While Department of Health and Human Services understands providers will need some time to implement processes and procedures, healthcare organizations are expected to move toward complete compliance.

During a February webinar hosted by Becker's Hospital Review and sponsored by Xtend Healthcare, Linda Corley, chief compliance officer at Xtend, discussed challenges healthcare organizations have faced during these initial weeks as well as suggestions for moving forward.

Four insights:
1. Know your patient population. It is important to determine, if possible, the percentage of the patient population that represents out-of-pocket network services for a facility and physicians.

2. Healthcare organizations must revisit workflows and requirements for emergency and scheduled services. Many emergency rooms treat a mix of patients who are true emergencies, those seeking urgent care and individuals who require primary care during off-hours. "We need to have specific workflows for that patient who comes in as a true emergency." Ms. Corley said. For those requiring urgent or primary care, the self-pay good faith estimate (GFE) procedures should be followed. These include posting a notice of patient rights, obtaining consent for out-of-network services and providing a complete GFE for all uninsured or self-pay patients.

3. During initial implementation of the No Surprises Act, healthcare organizations have discovered four main stumbling blocks in planned procedures. These stumbling blocks are:

  • Physician knowledge. Physicians must be trained on the definition of emergency, the specialty services that cannot be billed for balanced care, GFE requirements and documentation needed. "It's very important that everyone is on the same page with how an organization will identify an emergent patient, so those guidelines that are required for emergencies, and not required for scheduled patients, are followed," Ms. Corley said.
  • Payment and arbitration. "Understand that the median contracted rate for a particular coverage plan is going to be the basis of payment," Ms. Corley said. "We need to document the specificity of the patient's acuity, or the particular degree of illness, as well as the intensity of the care received." Appropriate documentation can allow healthcare organizations to significantly raise collections during arbitration efforts.
  • Patient understanding. Patients must understand that surprise billing cannot be waived for emergency services, air ambulance services, services provided by a nonparticipating provider if no participating provider is available, items for unforeseen medical needs or ancillary services.
  • Time requirements. Finally, payment and successful arbitration depends on the timeliness of claim submissions and payment or denial actions.
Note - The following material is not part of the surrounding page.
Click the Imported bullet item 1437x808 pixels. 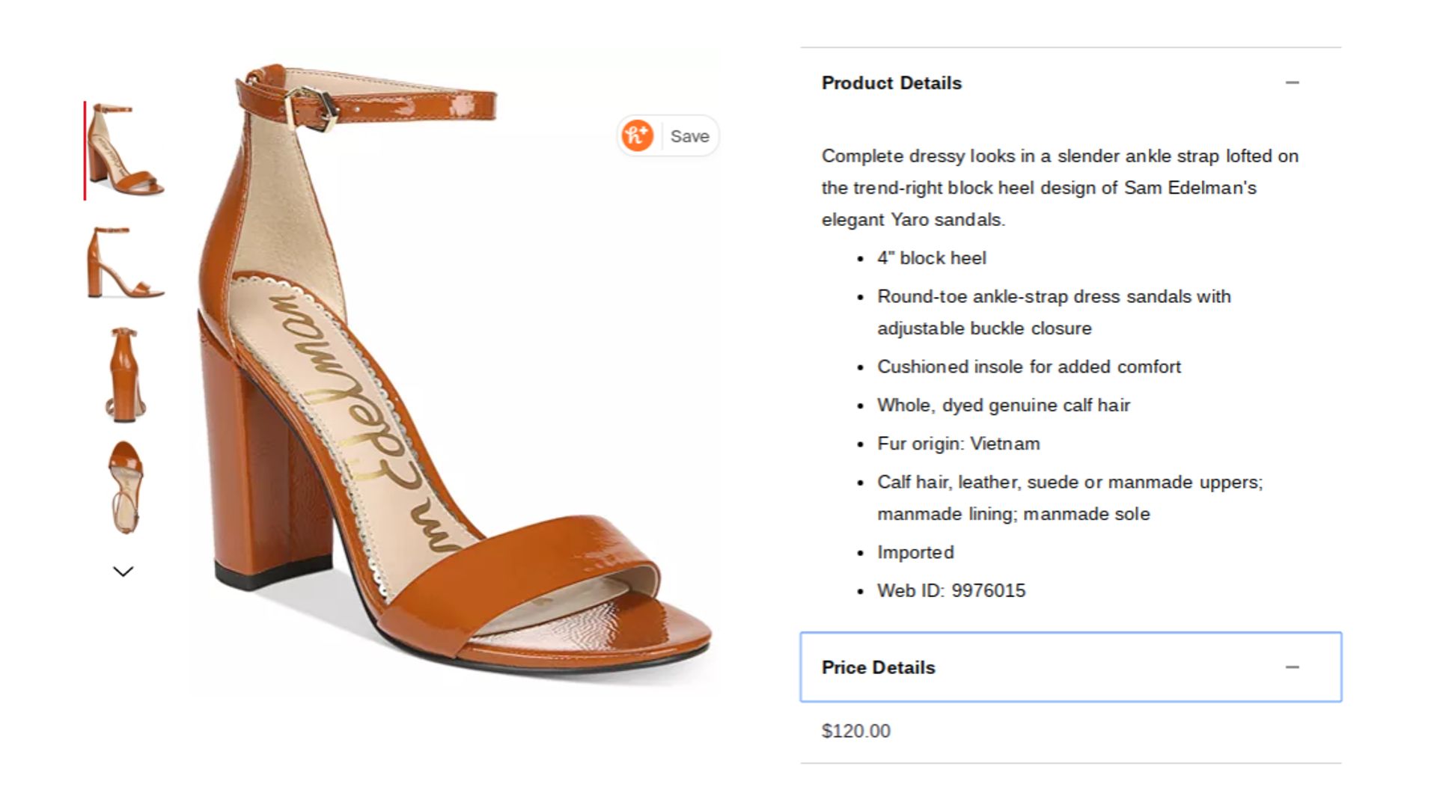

4. GFE for uninsured or self-pay patients must be provided for scheduled services. Ms. Corley offered an example. "If we are scheduling an outpatient surgery, we need to include the surgeon's fee, both the technical and professional components of anesthesiology, costs of particular devices and so forth," she said. "We need to make sure all of this is included in our good faith estimate."

Xtend Healthcare helps clients navigate regulations such as the No Surprises Act. As healthcare organizations work on compliance in the future, they need to understand additional federal clarifications, evaluate procedures, adjust staffing, and improve revenue cycle team member communication.